> **Task instructions**
Below are the records; pull every line that includes "each".

> **Supplied entries**
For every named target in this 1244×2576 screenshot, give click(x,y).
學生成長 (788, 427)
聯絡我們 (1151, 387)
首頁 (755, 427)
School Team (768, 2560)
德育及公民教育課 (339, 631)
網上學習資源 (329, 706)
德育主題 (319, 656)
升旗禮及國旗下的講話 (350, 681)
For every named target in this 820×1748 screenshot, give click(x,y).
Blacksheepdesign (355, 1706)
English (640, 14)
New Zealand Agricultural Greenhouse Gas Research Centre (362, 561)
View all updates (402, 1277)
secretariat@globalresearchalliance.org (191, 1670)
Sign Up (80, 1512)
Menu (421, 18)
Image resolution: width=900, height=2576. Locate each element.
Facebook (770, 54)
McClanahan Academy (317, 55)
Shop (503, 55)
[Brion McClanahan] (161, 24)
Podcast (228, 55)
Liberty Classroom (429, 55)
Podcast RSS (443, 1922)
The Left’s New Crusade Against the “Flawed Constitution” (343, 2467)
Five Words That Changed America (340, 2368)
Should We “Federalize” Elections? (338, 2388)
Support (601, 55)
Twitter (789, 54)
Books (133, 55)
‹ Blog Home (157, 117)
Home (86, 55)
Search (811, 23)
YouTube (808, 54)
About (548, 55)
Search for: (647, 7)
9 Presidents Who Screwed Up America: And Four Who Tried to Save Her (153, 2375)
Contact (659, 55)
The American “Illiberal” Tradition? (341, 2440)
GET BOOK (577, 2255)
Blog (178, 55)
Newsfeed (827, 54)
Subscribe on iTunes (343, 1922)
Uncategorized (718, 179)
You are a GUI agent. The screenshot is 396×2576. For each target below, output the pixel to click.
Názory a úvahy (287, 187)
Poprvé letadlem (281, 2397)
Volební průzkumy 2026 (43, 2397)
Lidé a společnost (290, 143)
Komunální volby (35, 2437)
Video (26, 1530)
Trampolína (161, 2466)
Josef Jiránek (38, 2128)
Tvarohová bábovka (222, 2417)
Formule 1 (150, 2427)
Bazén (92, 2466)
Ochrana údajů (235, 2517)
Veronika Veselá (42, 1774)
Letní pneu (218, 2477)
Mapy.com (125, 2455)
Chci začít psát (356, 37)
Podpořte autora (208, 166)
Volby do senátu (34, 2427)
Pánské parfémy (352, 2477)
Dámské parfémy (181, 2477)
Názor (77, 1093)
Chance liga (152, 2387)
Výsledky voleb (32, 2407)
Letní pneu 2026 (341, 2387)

> **Expected output**
Image resolution: width=900, height=2576. Locate each element.
You are a GUI agent. The screenshot is 396×2576. For each target below, output the pixel to click.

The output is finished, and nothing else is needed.